Ese pupilo de Escrivá de Balaguer se preguntó a sí mismo en su comparecencia: “¿Y qué es una ofensa a España?” Y como no había respuesta, ya que no puede existir tal cosa, vino a contestarse tautológicamente (como si hubiera aclarado: “Pues una ofensa a España es una ofensa a España”): “Por ejemplo, una manifestación en la que haya consignas o pancartas claramente vejatorias con España o una de sus comunidades, o sus símbolos, sus instituciones, la bandera de España, será considerada una infracción grave”. Es como si el diccionario, en vez de definir cada palabra, resolviera: “Agua: agua”, u “Orgullo: orgullo”. Muy útil. Pero algo quedó meridiano: si usted acude a una manifestación con una pancarta que rece “El Parlamento está lleno de sinvergüenzas”, le pueden caer hasta 30.000 del ala, por vejar a las instituciones. Lo mismo si corea “Madrid es un putiferio” o “La alcaldesa es una inepta”. No hablemos si llama “franquistas” a los miembros de este Gobierno, aunque crea usted estar haciendo una mera descripción objetiva y basada en las semejanzas, no ultrajando. Pero, como de costumbre, lo más alarmante está en la letra en la que no se repara: las ofensas infractoras serán las “efectuadas por cualquier medio”. Eso ha de incluir, por fuerza, radio, televisión y prensa escrita. Nuestro Gobierno avanza velozmente en su proceso “bolivariano”, por no volver a hablar de neofranquismo. No les extrañe que dentro de poco el iluminado Fernández y su jefe Rajoy saquen una nueva Ley de Prensa que deje en liberal la hoy vigente en Venezuela.
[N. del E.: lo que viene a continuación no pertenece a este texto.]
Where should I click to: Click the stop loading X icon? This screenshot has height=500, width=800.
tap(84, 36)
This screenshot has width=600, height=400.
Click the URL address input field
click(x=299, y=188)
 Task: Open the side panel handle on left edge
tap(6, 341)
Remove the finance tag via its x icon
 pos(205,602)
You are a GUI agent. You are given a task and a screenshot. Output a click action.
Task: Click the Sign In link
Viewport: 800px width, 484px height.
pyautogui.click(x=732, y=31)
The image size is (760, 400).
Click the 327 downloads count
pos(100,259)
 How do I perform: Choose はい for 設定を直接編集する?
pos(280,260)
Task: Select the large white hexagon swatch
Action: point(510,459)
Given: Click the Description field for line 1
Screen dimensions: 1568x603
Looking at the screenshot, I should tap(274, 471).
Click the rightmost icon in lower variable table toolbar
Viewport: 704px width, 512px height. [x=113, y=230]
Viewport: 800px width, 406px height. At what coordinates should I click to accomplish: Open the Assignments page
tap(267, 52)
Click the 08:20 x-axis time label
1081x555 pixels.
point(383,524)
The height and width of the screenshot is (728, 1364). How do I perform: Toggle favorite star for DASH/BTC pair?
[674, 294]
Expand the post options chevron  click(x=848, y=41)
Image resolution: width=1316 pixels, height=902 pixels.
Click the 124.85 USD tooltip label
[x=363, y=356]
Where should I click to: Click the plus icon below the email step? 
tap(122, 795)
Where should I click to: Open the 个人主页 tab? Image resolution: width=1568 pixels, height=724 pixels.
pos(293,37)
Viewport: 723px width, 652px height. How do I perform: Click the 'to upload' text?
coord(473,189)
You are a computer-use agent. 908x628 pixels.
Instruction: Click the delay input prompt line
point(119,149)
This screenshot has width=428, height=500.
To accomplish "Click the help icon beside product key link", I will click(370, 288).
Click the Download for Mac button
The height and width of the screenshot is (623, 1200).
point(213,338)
El titular de Hacienda, Montoro, ya ha apuntado veladamente –si eso es posible, con su vocezuela– a los periódicos críticos con la purga desatada por él en la Agencia Tributaria contra los inspectores y cargos que, aun nombrados por su partido, eran demasiado honrados. El día en que un artículo como este se vea como “ofensa punible”, tendremos que hablar otra vez de prácticas dictatoriales, tras treinta y tantos años de democracia. Ojo, que estamos ya a pocos pasos.